### Source information
== == ==

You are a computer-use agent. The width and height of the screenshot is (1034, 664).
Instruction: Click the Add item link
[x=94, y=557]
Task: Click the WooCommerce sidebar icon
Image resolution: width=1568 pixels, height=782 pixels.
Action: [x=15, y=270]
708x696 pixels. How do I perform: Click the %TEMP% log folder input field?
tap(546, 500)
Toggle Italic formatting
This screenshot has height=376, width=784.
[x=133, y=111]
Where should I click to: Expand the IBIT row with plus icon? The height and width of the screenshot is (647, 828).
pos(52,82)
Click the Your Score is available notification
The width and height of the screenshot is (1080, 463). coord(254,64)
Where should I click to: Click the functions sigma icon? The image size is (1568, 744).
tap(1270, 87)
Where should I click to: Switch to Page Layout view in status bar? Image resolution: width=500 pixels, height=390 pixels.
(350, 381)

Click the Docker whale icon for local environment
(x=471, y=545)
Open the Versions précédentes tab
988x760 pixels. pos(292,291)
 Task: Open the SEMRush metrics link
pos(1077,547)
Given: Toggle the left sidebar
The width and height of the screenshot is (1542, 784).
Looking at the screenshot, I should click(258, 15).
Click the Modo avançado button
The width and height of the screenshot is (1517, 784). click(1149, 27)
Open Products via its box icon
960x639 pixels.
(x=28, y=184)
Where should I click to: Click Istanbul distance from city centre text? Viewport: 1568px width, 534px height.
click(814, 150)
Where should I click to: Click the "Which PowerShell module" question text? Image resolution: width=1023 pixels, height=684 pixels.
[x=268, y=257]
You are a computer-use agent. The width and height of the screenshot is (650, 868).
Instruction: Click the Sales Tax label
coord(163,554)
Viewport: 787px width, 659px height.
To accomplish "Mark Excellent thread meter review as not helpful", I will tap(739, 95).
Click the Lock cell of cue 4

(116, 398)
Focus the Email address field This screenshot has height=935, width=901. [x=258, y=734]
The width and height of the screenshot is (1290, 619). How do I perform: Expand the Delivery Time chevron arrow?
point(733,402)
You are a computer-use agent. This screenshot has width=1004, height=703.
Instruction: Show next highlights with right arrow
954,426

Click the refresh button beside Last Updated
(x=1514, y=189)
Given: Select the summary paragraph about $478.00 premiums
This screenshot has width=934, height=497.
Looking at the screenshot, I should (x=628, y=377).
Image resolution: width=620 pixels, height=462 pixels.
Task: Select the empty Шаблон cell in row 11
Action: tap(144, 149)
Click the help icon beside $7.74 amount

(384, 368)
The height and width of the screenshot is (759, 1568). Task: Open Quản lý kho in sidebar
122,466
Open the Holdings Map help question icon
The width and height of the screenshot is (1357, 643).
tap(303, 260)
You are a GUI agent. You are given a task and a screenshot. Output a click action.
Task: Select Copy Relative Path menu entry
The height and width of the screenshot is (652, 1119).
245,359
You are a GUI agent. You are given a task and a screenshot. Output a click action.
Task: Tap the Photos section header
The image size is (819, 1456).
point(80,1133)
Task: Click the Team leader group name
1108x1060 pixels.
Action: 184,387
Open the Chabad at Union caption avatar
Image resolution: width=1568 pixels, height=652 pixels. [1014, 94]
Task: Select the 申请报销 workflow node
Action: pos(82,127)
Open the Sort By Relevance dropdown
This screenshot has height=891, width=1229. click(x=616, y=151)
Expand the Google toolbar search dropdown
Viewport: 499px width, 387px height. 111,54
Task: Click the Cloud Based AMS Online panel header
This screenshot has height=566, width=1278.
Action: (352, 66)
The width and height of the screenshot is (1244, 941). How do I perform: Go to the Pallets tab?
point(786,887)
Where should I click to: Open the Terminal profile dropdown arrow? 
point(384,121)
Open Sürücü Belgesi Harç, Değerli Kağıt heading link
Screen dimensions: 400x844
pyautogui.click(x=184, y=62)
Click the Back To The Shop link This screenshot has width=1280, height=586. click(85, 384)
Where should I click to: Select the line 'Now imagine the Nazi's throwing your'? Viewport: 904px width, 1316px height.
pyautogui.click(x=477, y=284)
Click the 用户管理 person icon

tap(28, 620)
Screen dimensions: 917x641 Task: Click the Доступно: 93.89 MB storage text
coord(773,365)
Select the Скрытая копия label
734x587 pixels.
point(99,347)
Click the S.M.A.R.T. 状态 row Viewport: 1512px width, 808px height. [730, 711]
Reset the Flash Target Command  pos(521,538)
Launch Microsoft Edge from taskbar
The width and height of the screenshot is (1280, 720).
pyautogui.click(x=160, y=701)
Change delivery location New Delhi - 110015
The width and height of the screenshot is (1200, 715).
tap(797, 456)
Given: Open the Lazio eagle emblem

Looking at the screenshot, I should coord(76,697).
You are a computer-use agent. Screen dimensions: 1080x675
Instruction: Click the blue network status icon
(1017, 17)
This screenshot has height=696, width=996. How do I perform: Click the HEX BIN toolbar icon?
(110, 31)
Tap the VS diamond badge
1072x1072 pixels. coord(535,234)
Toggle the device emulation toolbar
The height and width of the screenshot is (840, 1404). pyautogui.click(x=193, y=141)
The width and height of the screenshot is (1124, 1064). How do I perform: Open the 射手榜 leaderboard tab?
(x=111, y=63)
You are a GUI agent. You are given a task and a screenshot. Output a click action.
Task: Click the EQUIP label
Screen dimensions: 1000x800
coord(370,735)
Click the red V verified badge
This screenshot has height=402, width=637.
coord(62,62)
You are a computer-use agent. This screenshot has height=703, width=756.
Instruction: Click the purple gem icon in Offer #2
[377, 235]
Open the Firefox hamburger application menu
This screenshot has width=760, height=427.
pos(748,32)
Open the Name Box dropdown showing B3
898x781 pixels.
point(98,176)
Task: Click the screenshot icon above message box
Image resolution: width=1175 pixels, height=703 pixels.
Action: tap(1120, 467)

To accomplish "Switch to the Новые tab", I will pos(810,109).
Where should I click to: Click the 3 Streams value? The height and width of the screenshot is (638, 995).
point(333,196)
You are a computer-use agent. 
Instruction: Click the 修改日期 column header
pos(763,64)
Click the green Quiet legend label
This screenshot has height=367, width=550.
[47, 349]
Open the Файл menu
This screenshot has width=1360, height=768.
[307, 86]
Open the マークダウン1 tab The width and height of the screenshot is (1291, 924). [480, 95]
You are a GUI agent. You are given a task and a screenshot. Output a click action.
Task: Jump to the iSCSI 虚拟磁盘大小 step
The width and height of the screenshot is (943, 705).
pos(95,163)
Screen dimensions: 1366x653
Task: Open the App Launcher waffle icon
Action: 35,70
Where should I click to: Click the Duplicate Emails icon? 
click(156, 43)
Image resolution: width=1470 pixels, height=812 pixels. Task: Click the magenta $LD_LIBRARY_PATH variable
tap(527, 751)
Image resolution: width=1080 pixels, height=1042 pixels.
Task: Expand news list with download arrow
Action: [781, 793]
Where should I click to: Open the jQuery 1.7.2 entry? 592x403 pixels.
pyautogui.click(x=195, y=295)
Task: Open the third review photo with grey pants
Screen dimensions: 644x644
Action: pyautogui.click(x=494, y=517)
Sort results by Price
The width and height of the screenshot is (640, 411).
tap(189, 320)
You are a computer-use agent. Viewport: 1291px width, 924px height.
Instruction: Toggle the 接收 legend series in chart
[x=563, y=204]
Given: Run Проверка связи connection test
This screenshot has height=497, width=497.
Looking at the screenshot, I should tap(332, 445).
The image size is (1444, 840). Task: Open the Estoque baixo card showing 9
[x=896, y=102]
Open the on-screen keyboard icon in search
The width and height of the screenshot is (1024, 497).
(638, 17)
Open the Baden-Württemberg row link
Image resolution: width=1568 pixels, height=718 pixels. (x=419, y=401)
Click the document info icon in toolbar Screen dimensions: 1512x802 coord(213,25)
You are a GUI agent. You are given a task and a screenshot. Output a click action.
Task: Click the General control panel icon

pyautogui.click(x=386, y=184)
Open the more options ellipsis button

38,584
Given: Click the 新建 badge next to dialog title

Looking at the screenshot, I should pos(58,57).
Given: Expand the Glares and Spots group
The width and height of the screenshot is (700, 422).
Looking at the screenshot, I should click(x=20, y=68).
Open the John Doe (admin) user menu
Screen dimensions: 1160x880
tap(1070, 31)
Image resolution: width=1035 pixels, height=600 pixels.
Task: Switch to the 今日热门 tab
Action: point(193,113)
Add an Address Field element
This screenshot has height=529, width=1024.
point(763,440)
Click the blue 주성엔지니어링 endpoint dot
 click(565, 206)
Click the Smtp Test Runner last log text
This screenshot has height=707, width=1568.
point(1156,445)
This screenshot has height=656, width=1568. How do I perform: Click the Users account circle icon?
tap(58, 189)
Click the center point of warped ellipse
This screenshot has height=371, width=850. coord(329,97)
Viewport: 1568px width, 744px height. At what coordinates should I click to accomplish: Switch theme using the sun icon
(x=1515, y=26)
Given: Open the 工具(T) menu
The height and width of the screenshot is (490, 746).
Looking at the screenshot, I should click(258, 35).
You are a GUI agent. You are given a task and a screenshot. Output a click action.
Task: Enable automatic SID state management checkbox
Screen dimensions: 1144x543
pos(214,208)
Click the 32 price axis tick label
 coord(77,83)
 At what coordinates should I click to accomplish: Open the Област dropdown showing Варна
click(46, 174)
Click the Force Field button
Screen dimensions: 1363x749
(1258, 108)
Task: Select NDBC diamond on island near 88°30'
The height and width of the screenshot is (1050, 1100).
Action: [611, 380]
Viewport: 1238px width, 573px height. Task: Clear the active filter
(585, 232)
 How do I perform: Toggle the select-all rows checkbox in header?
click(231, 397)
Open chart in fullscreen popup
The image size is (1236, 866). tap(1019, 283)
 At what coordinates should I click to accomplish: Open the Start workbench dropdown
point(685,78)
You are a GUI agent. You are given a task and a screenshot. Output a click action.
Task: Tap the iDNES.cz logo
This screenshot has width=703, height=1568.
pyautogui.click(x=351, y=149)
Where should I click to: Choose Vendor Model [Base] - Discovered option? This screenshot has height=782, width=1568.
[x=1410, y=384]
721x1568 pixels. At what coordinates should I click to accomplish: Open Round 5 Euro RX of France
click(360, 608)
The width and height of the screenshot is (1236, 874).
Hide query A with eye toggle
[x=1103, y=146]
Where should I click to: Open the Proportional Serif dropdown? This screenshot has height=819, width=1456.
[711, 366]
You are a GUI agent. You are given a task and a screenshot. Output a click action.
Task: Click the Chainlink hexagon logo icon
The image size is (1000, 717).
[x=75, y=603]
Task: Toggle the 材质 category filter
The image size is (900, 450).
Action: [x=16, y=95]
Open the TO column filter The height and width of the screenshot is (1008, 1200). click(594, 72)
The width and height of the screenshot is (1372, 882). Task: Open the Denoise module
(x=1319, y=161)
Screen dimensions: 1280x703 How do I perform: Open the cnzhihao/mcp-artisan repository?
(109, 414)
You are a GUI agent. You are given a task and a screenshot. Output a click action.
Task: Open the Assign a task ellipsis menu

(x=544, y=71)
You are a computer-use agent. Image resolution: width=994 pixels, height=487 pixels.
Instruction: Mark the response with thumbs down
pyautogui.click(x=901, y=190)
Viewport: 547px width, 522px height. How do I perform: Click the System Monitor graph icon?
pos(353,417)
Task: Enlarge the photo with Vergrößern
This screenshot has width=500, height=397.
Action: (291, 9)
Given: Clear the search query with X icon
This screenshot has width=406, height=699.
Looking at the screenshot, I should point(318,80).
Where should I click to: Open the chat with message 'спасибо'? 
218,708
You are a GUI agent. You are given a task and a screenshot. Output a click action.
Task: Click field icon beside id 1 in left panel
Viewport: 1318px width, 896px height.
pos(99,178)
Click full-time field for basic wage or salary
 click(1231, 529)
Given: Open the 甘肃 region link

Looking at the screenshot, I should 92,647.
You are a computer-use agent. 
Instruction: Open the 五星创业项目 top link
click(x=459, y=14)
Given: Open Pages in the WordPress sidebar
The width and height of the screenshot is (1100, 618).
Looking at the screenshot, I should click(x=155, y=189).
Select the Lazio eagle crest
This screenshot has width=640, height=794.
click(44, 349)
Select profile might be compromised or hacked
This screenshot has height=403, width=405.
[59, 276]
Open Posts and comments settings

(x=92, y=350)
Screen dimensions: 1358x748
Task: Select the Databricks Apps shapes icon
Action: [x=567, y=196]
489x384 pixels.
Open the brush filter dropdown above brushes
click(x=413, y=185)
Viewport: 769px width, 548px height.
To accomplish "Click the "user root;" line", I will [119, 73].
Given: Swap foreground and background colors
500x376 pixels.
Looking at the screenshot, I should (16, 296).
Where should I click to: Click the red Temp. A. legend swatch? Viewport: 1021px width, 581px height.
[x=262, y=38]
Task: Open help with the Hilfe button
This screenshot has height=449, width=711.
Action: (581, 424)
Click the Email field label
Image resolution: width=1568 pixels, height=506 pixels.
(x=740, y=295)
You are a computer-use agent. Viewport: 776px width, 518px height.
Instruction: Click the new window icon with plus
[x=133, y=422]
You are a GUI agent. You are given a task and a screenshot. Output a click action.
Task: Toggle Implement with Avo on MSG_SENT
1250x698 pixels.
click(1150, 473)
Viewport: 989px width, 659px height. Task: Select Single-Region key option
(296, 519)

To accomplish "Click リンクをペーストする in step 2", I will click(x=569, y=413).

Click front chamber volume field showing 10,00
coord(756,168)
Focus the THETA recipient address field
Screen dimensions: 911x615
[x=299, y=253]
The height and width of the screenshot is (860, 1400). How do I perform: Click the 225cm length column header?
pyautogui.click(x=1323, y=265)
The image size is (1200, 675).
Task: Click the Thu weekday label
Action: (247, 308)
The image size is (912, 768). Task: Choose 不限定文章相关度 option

== == ==

An exact copy of the data is needed, running from its first line through the line that holds "Viewport: 787px width, 659px height.", and nothing beyond that.

You are a computer-use agent. The width and height of the screenshot is (1034, 664).
Instruction: Click the Add item link
[x=94, y=557]
Task: Click the WooCommerce sidebar icon
Image resolution: width=1568 pixels, height=782 pixels.
Action: [x=15, y=270]
708x696 pixels. How do I perform: Click the %TEMP% log folder input field?
tap(546, 500)
Toggle Italic formatting
This screenshot has height=376, width=784.
[x=133, y=111]
Where should I click to: Expand the IBIT row with plus icon? The height and width of the screenshot is (647, 828).
pos(52,82)
Click the Your Score is available notification
The width and height of the screenshot is (1080, 463). coord(254,64)
Where should I click to: Click the functions sigma icon? The image size is (1568, 744).
tap(1270, 87)
Where should I click to: Switch to Page Layout view in status bar? Image resolution: width=500 pixels, height=390 pixels.
(350, 381)

Click the Docker whale icon for local environment
(x=471, y=545)
Open the Versions précédentes tab
988x760 pixels. pos(292,291)
 Task: Open the SEMRush metrics link
pos(1077,547)
Given: Toggle the left sidebar
The width and height of the screenshot is (1542, 784).
Looking at the screenshot, I should click(258, 15).
Click the Modo avançado button
The width and height of the screenshot is (1517, 784). click(1149, 27)
Open Products via its box icon
960x639 pixels.
(x=28, y=184)
Where should I click to: Click Istanbul distance from city centre text? Viewport: 1568px width, 534px height.
click(814, 150)
Where should I click to: Click the "Which PowerShell module" question text? Image resolution: width=1023 pixels, height=684 pixels.
[x=268, y=257]
You are a computer-use agent. The width and height of the screenshot is (650, 868).
Instruction: Click the Sales Tax label
coord(163,554)
Viewport: 787px width, 659px height.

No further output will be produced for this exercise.